(SELECTED TEXT)

Learn from Louis: 3 Business Lessons from Louis C.K.
If you don’t know Louis C.K. yet, you will soon – he’s a comedian with a hit TV show and a dedicated fan base, rising to stardom with a unique approach to his craft. His brand of self-deprecating humor sometimes seems at odds with his massive success, but don’t be deceived – the man is a powerhouse, changing the way that the business of comedy is done.
That change hasn’t happened by accident, either. Aside from being a comedic visionary, Louis C.K. is also quite the savvy businessman. And if companies pay attention, they can learn quite a bit from his techniques.
Here are three business lessons we can learn from Louis.
1. Cut out the middleman when you can.
In late 2011, Louis C.K. made over $1 million in 12 days by selling downloads of his Live at the Beacon standup special, and during the summer of 2012 he sold 100,000 tickets to his live show in two days (to the tune of $4.5 million). He pocketed all of that.
The reason? As an experiment, he released everything in one place: his own website. He paid all Live at the Beacon production and posting costs out-of-pocket and charged fans only $5 to download. It was this same technique that led to his sold-out performances. He avoided using a ticketing service, charged everyone a flat rate of $45, and kept the profit. Soon, other comedians began to follow suit. Thanks to Louis C.K., the traditional comedy distribution model is beginning to change.
In expansion-stage companies, a middleman is hopefully there for a reason – to facilitate what seems impractical or impossible. But every company should constantly be looking for ways to streamline their processes. Simplicity can be difficult to achieve but extremely valuable when embraced. Look at your company – is there a vendor slowing you down? Is there a communication breakdown along a chain of command that’s too long? Is there a piece of software that’s supposed to help but actually hinders? If so, get rid of it.
2. Be direct with your audience.
Don’t forget to speak honestly to those who are already listening. Something that Louis C.K. and expansion-stage companies have in common is an engaged audience. You want that audience to grow, but being direct with your current customers is crucial. They should know who you are and what you’re about.
When Louis C.K. released Live at the Beacon, one concern was illegal downloading. Of that, he had this to say to his buyers:
“I’d just like you to consider this: I made these files extremely easy to use against well-informed advice … I chose to do it this way anyway, because I want it to be easy for people to watch and enjoy this video in any way they want without “corporate” restrictions.
Please bear in mind that I am not a company or a corporation. I’m just some guy. I paid for the production and posting of this video with my own money. I would like to be able to post more material to the fans in this way, which makes it cheaper for the buyer and more pleasant for me. So, please help me keep this being a good idea.”
It worked. Honesty and a quality, reasonably priced product made people happy to pay. He didn’t condescend or underestimate his audience, which ranks among the most important business lessons you can learn from him: Demonstrate confidence in your product and your consumer, and they will respond in kind.
3. Humanize your brand.
I was inspired to write this post because of one of Louis C.K.’s latest offerings. When fellow comedian Tig Notaro performed in August 2012, shortly after being diagnosed with breast cancer and a few weeks after her mother passed away, her raw set was quickly elevated to legendary status. There was just one problem – no one but those in attendance could experience the set. Enter Louis C.K.
Louis C.K. got a hold of the audio and made it available for a $5 download with $4 of that going directly to Notaro. Notaro donated some of her portion to breast cancer research and benefited from the exposure. Louis C.K.’s distribution model worked once again – Notaro is now cancer-free and has a book deal.
This isn’t to say that your company needs to start a charity tomorrow (these are business lessons, after all), but you should be asking yourself what else your consumer likes and supports. A good company knows that it’s not always about them and is in a better position to build a positive image and customer loyalty because of that. This is especially important to remember as a marketer – create a conversation, share content, engage in mutually beneficial endeavors. Your customers (and your bottom line) will thank you.

(End SELECTED TEXT)

TRY IT: Give every numbered lesson heading in the Louis C.K. article, in the order they appear. Rely only on the article about Louis C.K. for what follows.

(DATASET EXTRACT)

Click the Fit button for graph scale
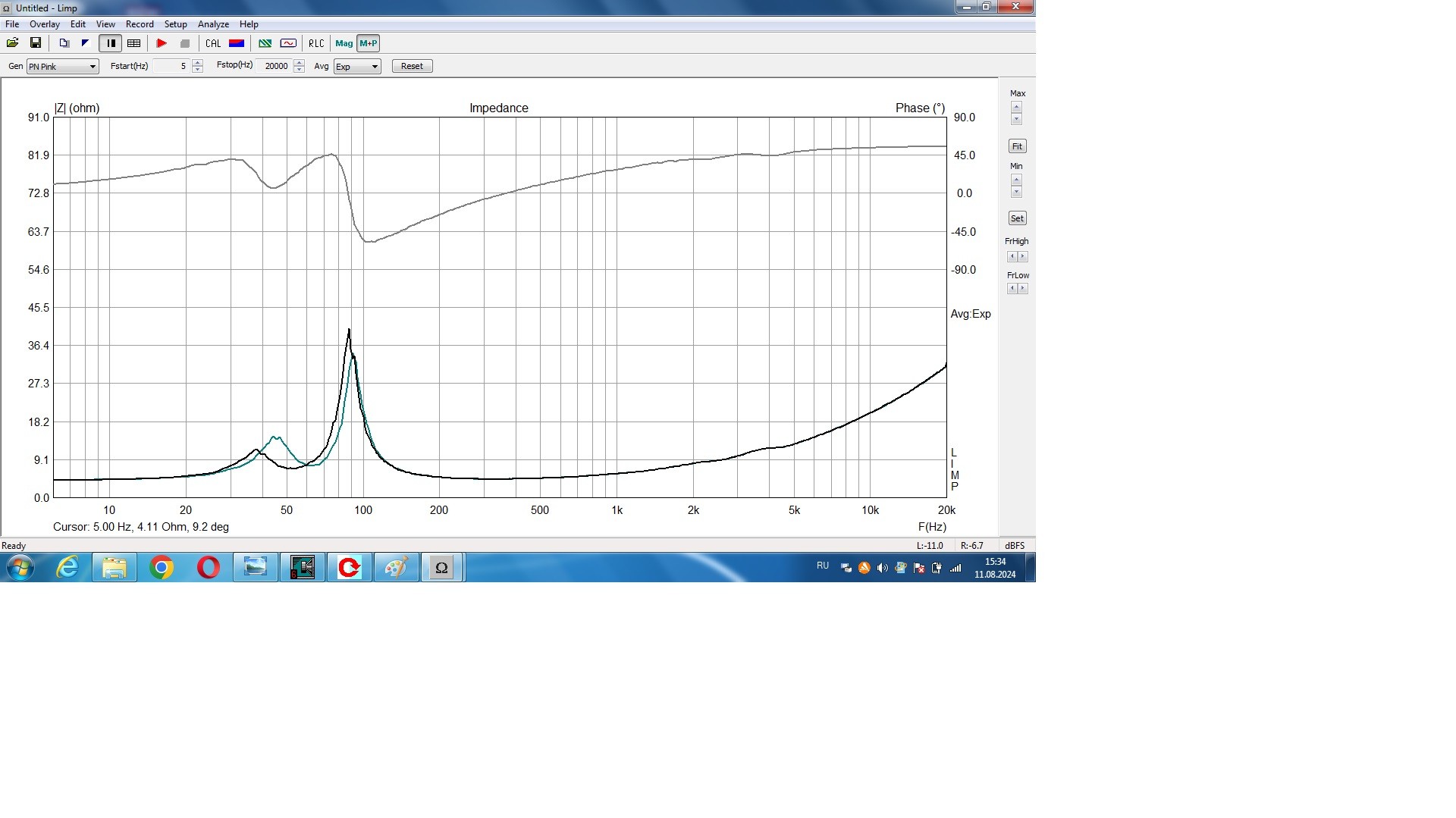 [x=1017, y=146]
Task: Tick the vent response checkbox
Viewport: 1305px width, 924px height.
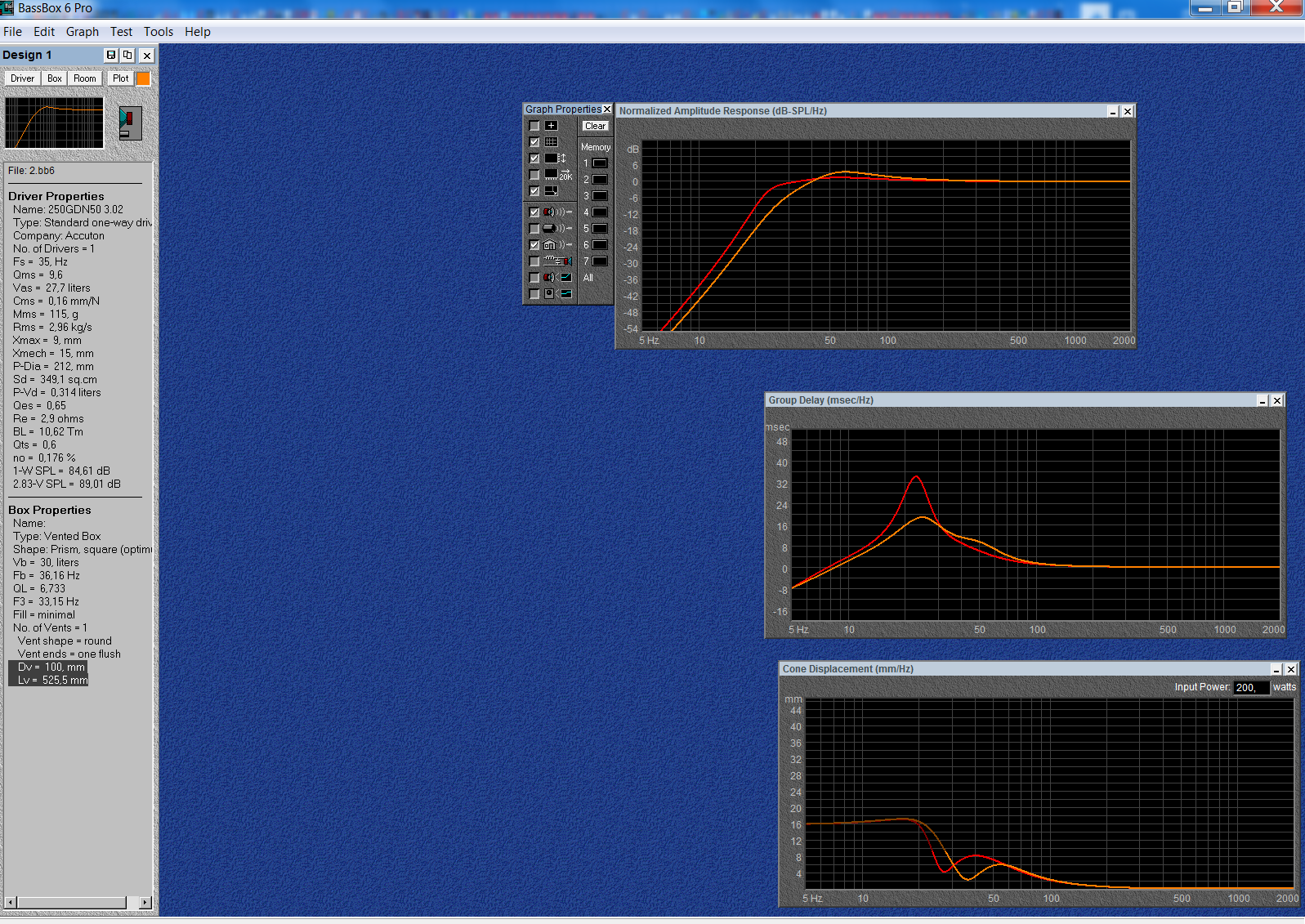Action: pos(534,229)
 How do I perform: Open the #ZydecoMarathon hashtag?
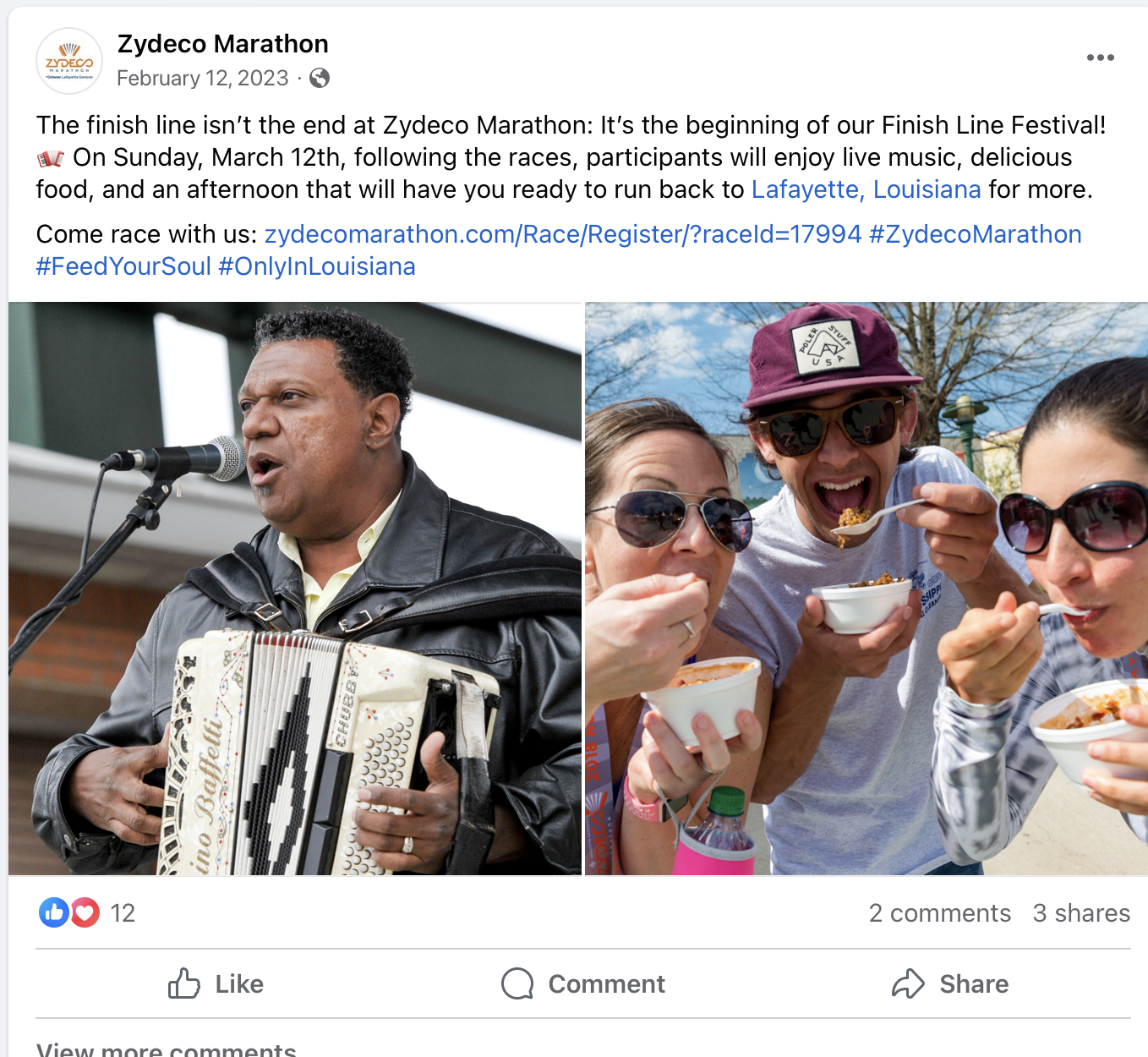tap(976, 234)
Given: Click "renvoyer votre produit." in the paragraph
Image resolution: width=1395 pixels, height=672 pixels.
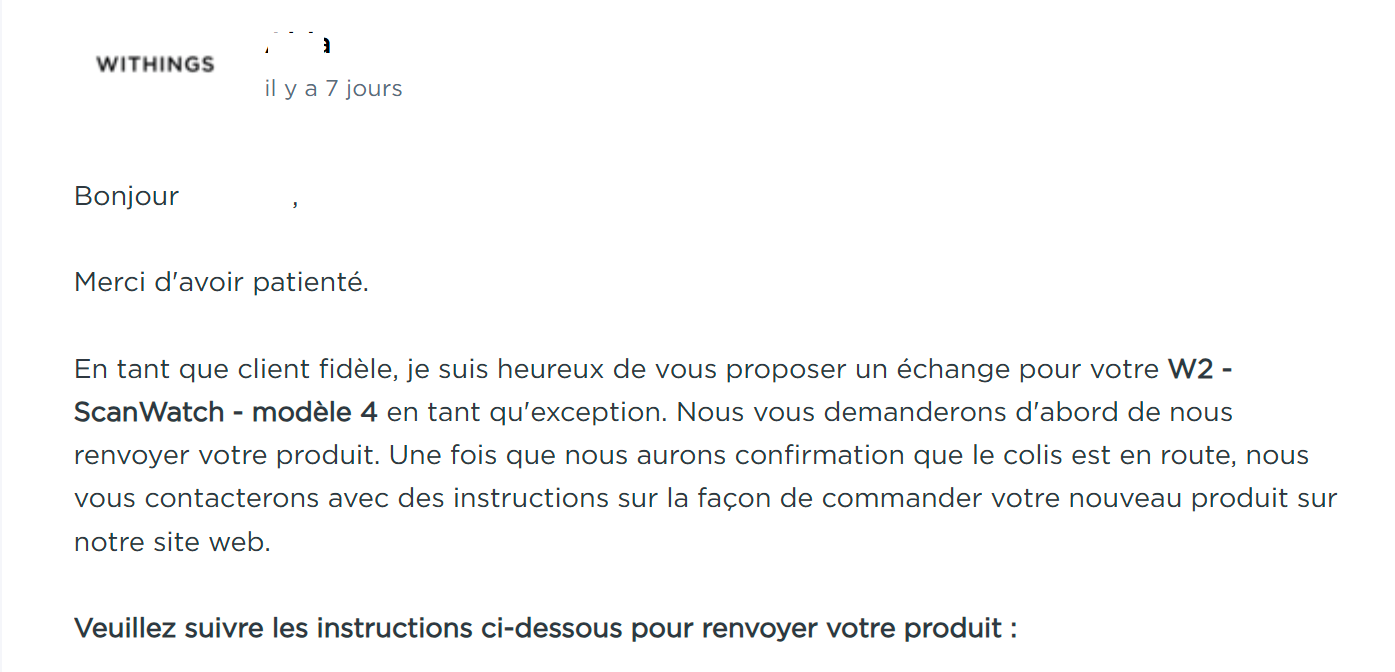Looking at the screenshot, I should (x=227, y=455).
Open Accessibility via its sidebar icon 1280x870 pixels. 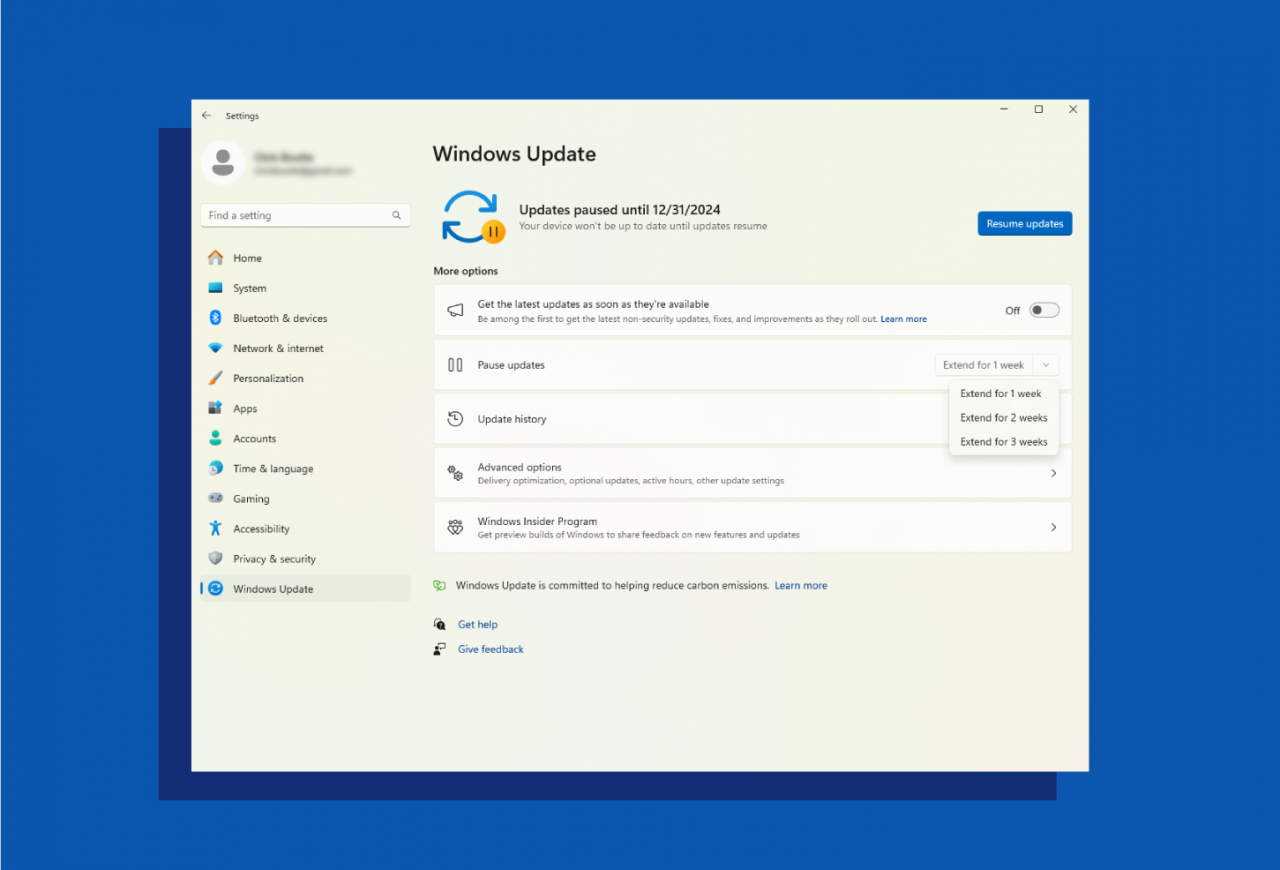[x=215, y=528]
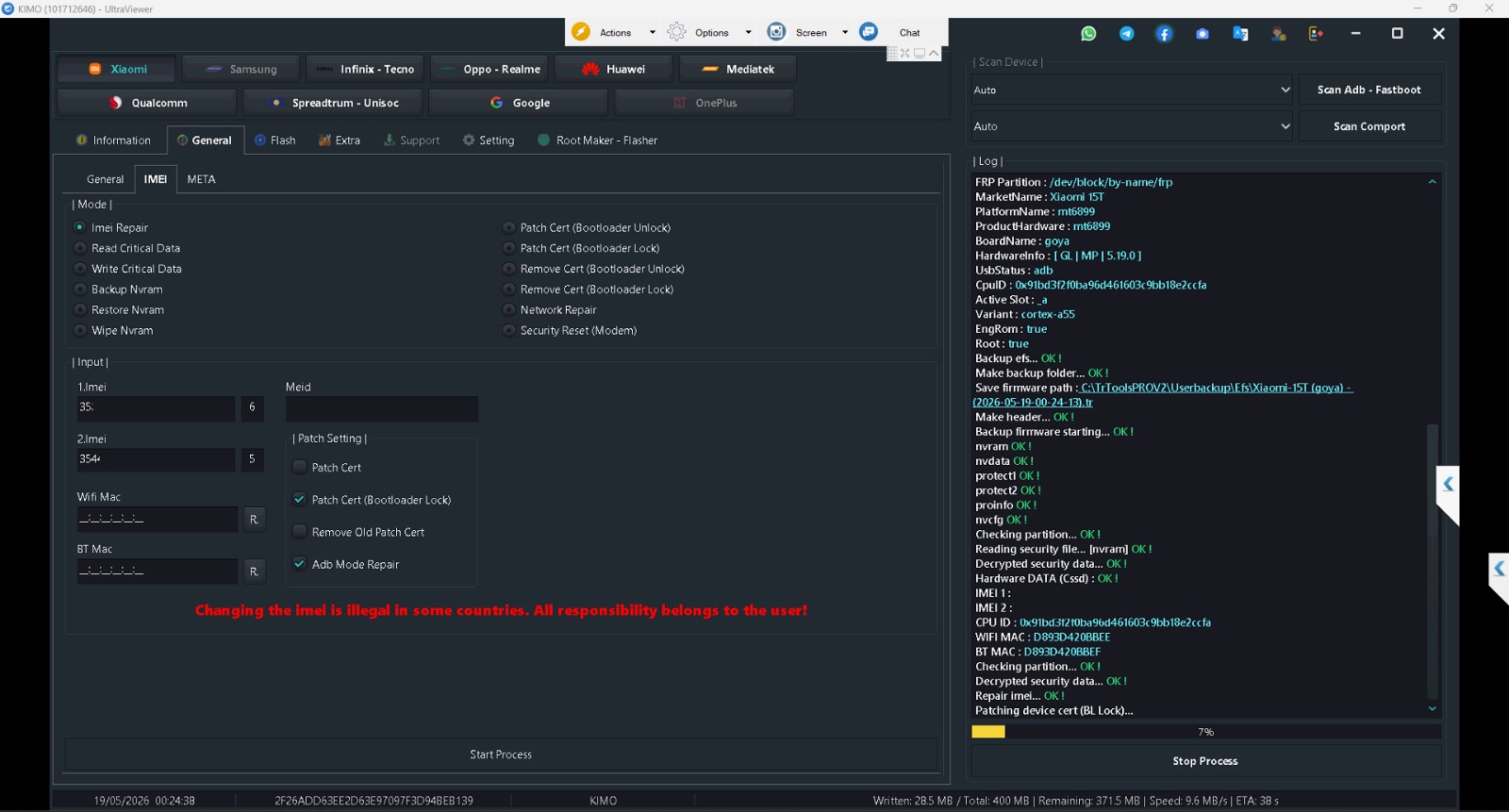Expand the Auto comport dropdown
This screenshot has width=1509, height=812.
(1132, 126)
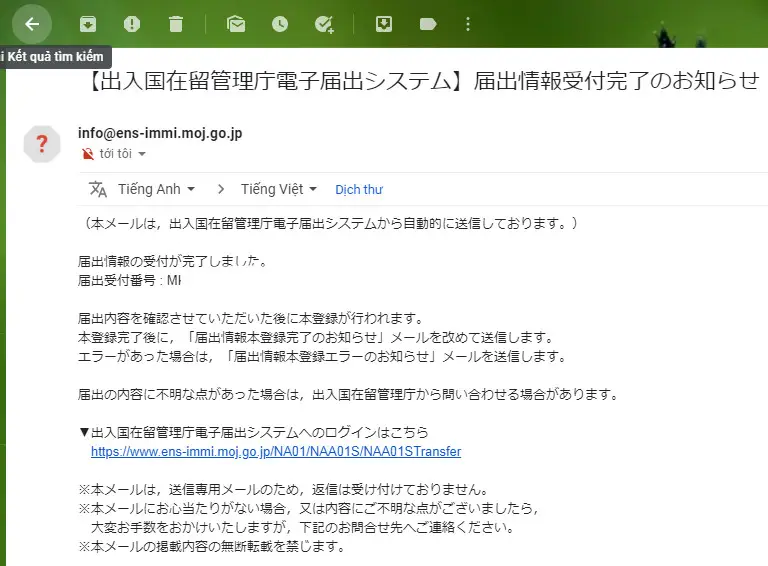Go back to search results with arrow
This screenshot has width=768, height=566.
(x=32, y=24)
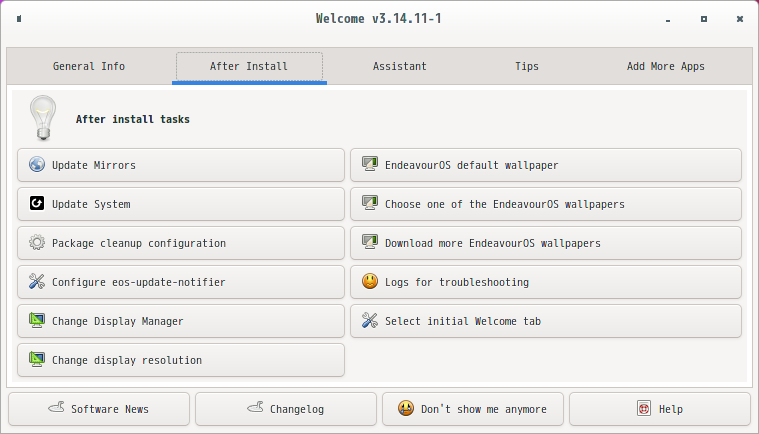Switch to the General Info tab
The width and height of the screenshot is (759, 434).
[x=89, y=66]
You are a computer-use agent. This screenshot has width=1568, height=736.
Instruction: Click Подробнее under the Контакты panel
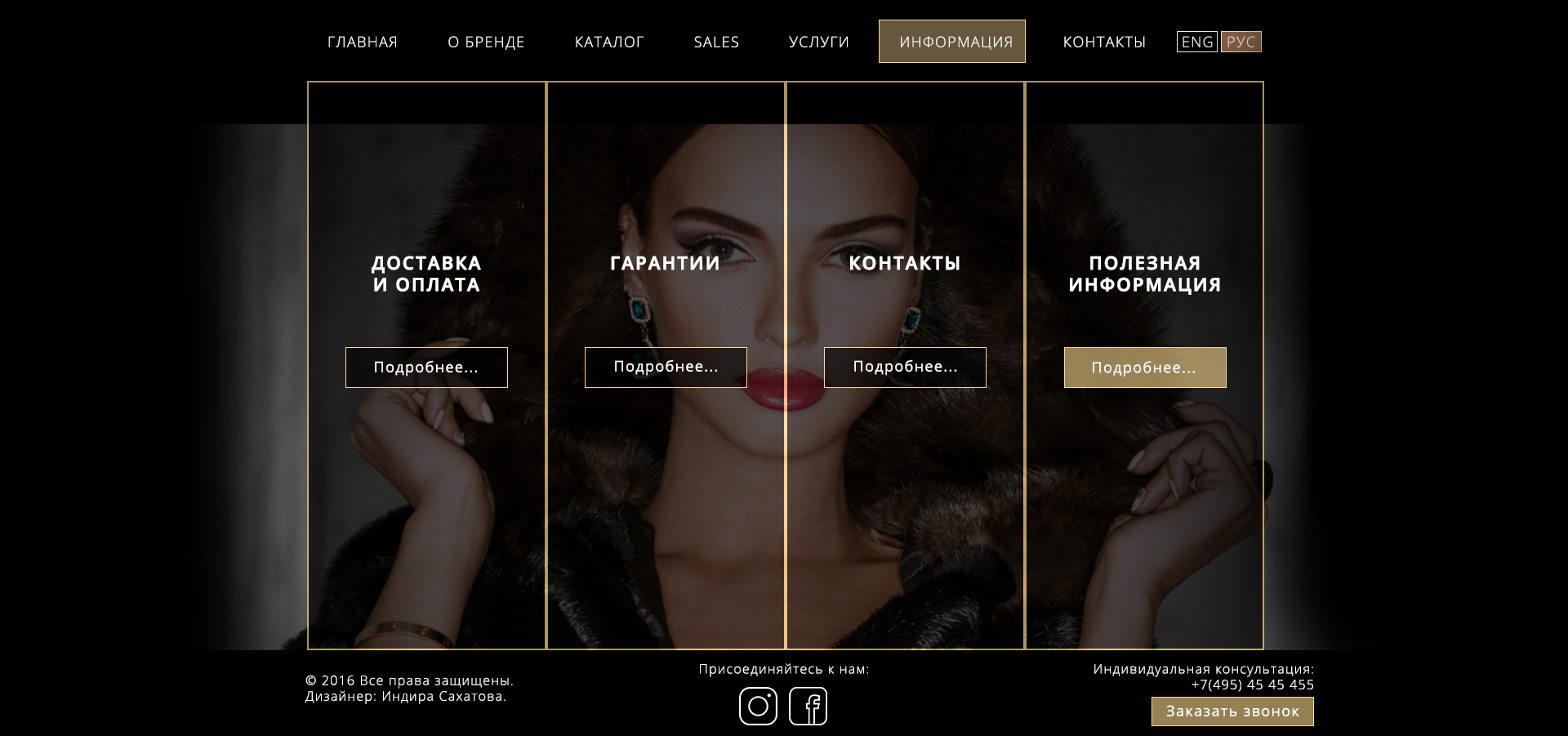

(End DATASET EXTRACT)

EXERCISE SOLUTION:
1. Cut out the middleman when you can.
2. Be direct with your audience.
3. Humanize your brand.